Obviously, with such facts as these staring us in the face, we must admit a flaw in the training given in our primary schools if its result is in so large a number of cases to destroy the natural capacity for manual labor. The fault is not so much in the amount of education as in the nature of the studies. For many trades the training of the hand to work may, and in some must, begin at an earlier age than that at which many children leave the elementary school. In some trades, indeed, the masters definitely refuse to take apprentices above a certain age; if they did take them the union would interfere. The taste for manual work is imbibed at a very early age, and there is not wanting evidence to prove most distinctly that even a very small amount of manual labor introduced into the elementary school serves to keep alive the capacity for active employment, and the manipulative skill of the fingers.
The first and most obvious step to be taken to bring about the urgently needed remedy is to render at least permissive, if not authoritative, a reform more or less sweeping in character in the instruction given in our elementary schools to boys and girls between the ages of ten and fourteen. For this class of children the provisions of our existing educational code could not possibly be more unsatisfactory than they are, when regarded from the point of view that these children will in a few months have to work for a part at least of their own living. The crumbling edifice of apprenticeship is made to repose upon a basis of literary studies which positively unfit the young apprentice to enjoy the few benefits which that obsolete institution can still offer.

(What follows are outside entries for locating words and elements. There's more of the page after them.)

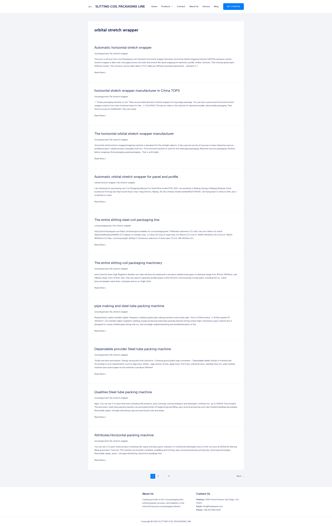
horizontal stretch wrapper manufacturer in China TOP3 (137, 90)
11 (168, 476)
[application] (171, 6)
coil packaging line (103, 225)
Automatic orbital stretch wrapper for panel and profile (136, 177)
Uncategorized (101, 53)
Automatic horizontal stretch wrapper (123, 47)
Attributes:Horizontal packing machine (124, 435)
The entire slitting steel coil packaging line (126, 220)
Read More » (100, 72)
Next (240, 476)
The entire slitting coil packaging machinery (128, 263)
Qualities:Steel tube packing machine (123, 392)
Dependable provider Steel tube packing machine (132, 349)
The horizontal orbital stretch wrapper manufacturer (134, 134)
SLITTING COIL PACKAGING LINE (120, 6)
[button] (233, 6)
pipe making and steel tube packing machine (129, 306)
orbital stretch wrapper (105, 182)
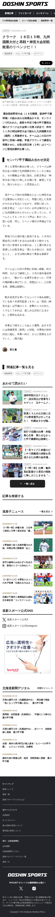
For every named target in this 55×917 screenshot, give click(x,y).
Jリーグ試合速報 (29, 20)
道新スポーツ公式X (17, 619)
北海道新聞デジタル (10, 851)
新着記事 (9, 13)
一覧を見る (44, 511)
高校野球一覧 (47, 20)
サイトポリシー (8, 820)
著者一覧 (6, 794)
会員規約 (6, 815)
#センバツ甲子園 (23, 54)
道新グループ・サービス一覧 (14, 857)
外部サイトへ (43, 688)
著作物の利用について (11, 831)
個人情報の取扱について (12, 825)
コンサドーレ (42, 13)
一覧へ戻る (29, 483)
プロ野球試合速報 (10, 20)
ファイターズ (24, 13)
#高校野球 (8, 54)
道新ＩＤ (6, 862)
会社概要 (6, 846)
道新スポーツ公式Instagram (22, 625)
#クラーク (38, 54)
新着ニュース (7, 789)
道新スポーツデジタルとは (13, 799)
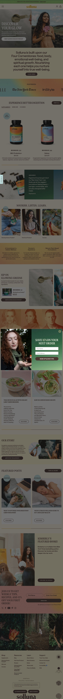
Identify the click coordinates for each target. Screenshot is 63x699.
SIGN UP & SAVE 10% (47, 359)
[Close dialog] (60, 331)
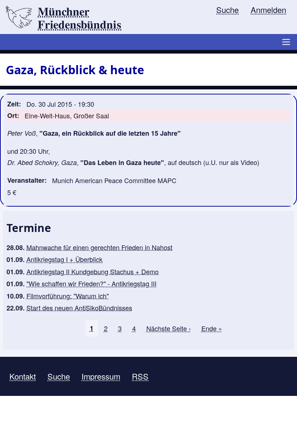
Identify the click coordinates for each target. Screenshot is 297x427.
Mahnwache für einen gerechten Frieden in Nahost (99, 247)
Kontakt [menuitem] (22, 376)
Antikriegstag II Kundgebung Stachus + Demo (92, 271)
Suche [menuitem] (227, 9)
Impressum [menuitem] (100, 376)
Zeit (13, 104)
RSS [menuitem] (140, 376)
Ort (12, 115)
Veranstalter (26, 180)
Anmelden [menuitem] (268, 9)
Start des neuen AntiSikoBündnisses (79, 307)
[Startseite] (19, 17)
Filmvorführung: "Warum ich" (67, 295)
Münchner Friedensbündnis (79, 18)
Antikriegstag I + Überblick (64, 259)
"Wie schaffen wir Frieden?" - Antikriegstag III (91, 283)
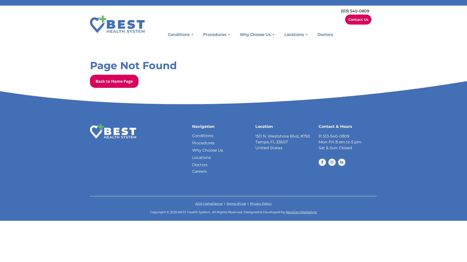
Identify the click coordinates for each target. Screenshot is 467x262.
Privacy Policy (261, 203)
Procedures (214, 34)
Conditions (178, 34)
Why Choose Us (255, 34)
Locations (294, 34)
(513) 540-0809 (355, 11)
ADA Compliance (209, 203)
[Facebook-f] (322, 162)
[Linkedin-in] (341, 162)
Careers (199, 171)
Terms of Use (236, 203)
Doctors (325, 34)
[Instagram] (332, 162)
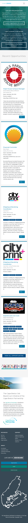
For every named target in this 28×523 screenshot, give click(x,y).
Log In (14, 466)
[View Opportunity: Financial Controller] (14, 135)
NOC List (2, 435)
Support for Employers (19, 435)
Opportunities (14, 463)
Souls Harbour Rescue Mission (11, 91)
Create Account (14, 470)
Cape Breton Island (4, 450)
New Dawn (6, 149)
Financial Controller (10, 147)
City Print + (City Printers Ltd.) (11, 266)
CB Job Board (3, 448)
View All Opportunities (14, 356)
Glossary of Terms (18, 440)
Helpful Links (3, 438)
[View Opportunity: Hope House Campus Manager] (14, 76)
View (21, 117)
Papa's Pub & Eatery (8, 318)
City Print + (6, 211)
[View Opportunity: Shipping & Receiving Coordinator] (14, 197)
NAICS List (3, 437)
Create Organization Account (14, 23)
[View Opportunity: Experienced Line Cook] (14, 307)
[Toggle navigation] (24, 3)
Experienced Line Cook (11, 316)
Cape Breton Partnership (10, 403)
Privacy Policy (3, 453)
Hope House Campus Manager (14, 89)
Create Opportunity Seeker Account (14, 45)
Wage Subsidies (4, 440)
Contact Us (17, 442)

The case is beset, then, with a double difficulty: that while the old system of apprenticeship is less and less able to afford a training worthy the name to the child of the artisan, the character of the education given him not only does not make up for that which apprenticeship can not now give him, but even predisposes him against the career of manual toil to which apprenticeship is the necessary and only adequate introduction. The reform needed, then, as a first step, is the substitution of certain technical and scientific studies for some of the literary studies at present prescribed. Not that these literary studies are not in themselves good—quite the reverse; only, they must be deferred till a little later in the educational course. Among the subjects that will in lieu claim prominence are drawing and the elements of the physical sciences so far as they can be illustrated by the common things of every-day life. That is the first and easiest step in reform, but it it does not probe to its depths the malady: at best it is little more than skin-deep. The distaste for work on the part of the artisan children on the one hand and the incapacity and ignorance which result from the chaotic state of apprenticeship on the other hand alike call for a more trenchant remedy. It is absolutely necessary, in the first place, that the children should enter earlier upon manual labor, that they may gain some skill with their fingers ere they pass the perilous point at which their taste or distaste for work may be acquired; and, in the second, that their education, the training of their mental capacities, should continue till a later period, when their minds are more matured and their faculties sharpened by experience. The whole question of technical education lies in the simultaneous solution of these two problems.